Schriftliche Aufgabe A: Entnimm der Auflistung unverändert die Zeilen von der Zeile mit „1020x1813 pixels. Task: Tap“ bis einschließlich der Zeile mit „click(x=445, y=238)“.

Textauszug:
○ ○ ○ ○
Der Europäische Gerichtshof (EuGH) hat heute mit seinem Urteil zu öffentlichen Netzwerken unterstrichen, dass man für Urheberrechtsverletzungen nicht haftet, die von Gästen im Netzwerk begangen werden.

In seiner Entscheidung verweist der Gerichtshof auf die nationalen Gesetzgeber. Sie sollen nun regeln, ob man sein Netzwerk zum Schutz vor Urheberrechtsverletzungen verschlüsseln muss. Der Förderverein freie Netzwerke (Freifunk) fordert deshalb den Deutschen Bundestag auf, sich gegen eine Verschlüsselungspflicht einzusetzen. Sie ist nicht nur untauglich, sondern steht dem Ziel klar entgegen, mehr offene Netze für alle anzubieten. Auch um eine neue Welle von automatisiert erwirkten Gerichtsbeschlüssen gegen Betreiber offener Netze schon im Vorfeld zu unterbinden, muss der Gesetzgeber jetzt tätig werden.

Richtig und erfreulich ist die klare Feststellung des Gerichts, dass wir nicht haften, wenn wir unser Netzwerk mit Freunden und Fremden teilen. Weltfremd aber ist die Annahme, dass die Urheberrechtsverletzungen durch Filesharing in einem solchen Ausmaß stattfinden, dass die Rechte auf Informationsfreiheit und Kommunikationsfreiheit für alle Menschen empfindlich eingeschränkt werden müssten. Der Gerichtshof sitzt der jahrelangen destruktiven Argumentation der Content-Industrie auf, dass offene Netze in erster Linie zugunsten der Urheberverwertungsindustrie reglementiert werden müssten. Die Realität der Freifunk-Anbieter und -Nutzer aber ist in Wahrheit: Ehrenamtliche Communities vermitteln Netz, Wissen und Zugang ohne kommerzielle Hintergründe, müssen sich aber permanent mit den jahrzehntealten Forderungen der Konzerne auseinandersetzen.
○ ○ ○ ○
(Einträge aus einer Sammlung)

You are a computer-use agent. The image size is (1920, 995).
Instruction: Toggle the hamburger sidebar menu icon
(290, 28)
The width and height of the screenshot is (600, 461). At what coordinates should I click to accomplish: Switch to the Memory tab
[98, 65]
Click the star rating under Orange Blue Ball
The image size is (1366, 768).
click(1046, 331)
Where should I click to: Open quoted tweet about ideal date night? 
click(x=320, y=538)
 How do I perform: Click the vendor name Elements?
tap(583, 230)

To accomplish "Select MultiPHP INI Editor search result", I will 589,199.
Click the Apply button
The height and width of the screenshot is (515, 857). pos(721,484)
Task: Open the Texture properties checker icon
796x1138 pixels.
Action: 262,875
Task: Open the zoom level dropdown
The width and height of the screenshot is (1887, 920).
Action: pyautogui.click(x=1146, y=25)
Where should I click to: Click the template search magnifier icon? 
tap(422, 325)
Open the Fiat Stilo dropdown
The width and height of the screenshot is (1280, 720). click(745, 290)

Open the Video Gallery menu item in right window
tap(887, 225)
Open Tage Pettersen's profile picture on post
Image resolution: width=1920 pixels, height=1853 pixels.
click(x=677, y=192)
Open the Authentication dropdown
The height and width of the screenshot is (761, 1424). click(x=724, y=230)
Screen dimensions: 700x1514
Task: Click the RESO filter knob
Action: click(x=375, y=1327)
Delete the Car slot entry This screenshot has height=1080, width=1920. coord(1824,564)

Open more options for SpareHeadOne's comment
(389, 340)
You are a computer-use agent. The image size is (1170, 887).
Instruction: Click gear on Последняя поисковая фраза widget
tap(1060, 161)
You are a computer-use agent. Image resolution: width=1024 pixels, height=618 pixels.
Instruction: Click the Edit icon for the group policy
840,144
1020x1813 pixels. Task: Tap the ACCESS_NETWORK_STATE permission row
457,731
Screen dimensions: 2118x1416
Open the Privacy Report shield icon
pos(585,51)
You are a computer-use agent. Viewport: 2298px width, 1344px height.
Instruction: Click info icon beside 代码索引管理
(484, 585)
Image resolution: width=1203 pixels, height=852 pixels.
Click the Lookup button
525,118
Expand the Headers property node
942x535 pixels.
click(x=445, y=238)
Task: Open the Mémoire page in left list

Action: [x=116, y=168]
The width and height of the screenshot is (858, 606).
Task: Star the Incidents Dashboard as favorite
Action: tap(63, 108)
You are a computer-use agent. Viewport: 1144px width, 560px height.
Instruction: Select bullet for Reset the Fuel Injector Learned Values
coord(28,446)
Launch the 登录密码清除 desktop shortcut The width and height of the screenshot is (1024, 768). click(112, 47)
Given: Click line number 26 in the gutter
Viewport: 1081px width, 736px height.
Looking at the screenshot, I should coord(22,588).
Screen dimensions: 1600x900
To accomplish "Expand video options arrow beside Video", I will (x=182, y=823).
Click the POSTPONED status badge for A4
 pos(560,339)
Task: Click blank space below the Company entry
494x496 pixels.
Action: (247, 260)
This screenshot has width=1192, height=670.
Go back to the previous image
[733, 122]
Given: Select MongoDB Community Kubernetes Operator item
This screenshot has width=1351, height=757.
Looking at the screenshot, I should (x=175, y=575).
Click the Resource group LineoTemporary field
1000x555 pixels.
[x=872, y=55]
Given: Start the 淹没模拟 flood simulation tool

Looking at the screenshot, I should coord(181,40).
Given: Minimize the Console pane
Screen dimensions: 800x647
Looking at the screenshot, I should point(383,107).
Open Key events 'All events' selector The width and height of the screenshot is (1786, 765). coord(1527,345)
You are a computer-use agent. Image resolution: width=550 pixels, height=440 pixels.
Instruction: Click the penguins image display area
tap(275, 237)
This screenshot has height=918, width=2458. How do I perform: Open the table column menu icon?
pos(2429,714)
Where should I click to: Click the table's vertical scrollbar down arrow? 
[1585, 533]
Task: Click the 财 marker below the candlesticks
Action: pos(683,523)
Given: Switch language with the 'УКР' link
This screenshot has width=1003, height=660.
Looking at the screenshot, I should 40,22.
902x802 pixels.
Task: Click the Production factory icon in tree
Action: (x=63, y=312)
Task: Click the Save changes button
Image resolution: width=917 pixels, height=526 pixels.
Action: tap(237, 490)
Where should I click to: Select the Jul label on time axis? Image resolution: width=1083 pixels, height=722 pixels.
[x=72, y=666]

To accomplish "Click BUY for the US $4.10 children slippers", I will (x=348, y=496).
○ ○ ○ ○
Schriftliche Aufgabe B: Schreibe den Text zum EuGH-Urteil über offene Netzwerke im Anschluss an seinen letzten Satz weiter.

Erwartete Antwort A:
1020x1813 pixels. Task: Tap the ACCESS_NETWORK_STATE permission row
457,731
Screen dimensions: 2118x1416
Open the Privacy Report shield icon
pos(585,51)
You are a computer-use agent. Viewport: 2298px width, 1344px height.
Instruction: Click info icon beside 代码索引管理
(484, 585)
Image resolution: width=1203 pixels, height=852 pixels.
Click the Lookup button
525,118
Expand the Headers property node
942x535 pixels.
click(x=445, y=238)

Erwartete Antwort B:
Es ist eben gerade nicht so, wie die Abmahnanwälte mit viel Krawall und teuren Abmahnungen glauben lassen wollen, dass das freie Netz ein fundamentales Problem wäre, sondern es ist die Voraussetzung für eine lebenswerte digitale Welt. Und die Abmahnungen treffen ohnehin in den meisten Fällen die Falschen.

Forderungen an den Gesetzgeber: Tätig werden gegen die Rechtsunsicherheit bezüglich Verschlüsselung!

Die Abmahnkanzleien werden nun weiter versuchen, freien Netzen den Kampf anzusagen und rechtswidrig Geld von Betreibern offener WLans zu erpressen.

Der EuGH deutet zwar „nur“ an, dass es sinnvoll und hilfreich sein kann, nach festgestellten Rechtsverletzungen das jeweilige Netz mit einem Passwort zu schützen und die Identität der jeweiligen Nutzer vorher festzustellen. Aber das widerspricht fundamental den Freifunk-Prinzipien. Wir wollen keine Zwangsidentifizierung und mehr Pseudo-Schutz durch Passwörter, wir wollen stattdessen freie Netze anbieten.

Hierbei handelt es sich aber um eine Steilvorlage für all diejenigen, die das Sammeln von personenbezogenen Daten – aus welchen Gründen auch immer – für eine gute Idee halten. Der Verweis auf dieses EuGH-Urteil wird wohl bei Sicherheitsfanatikern bald zum guten Ton gehören.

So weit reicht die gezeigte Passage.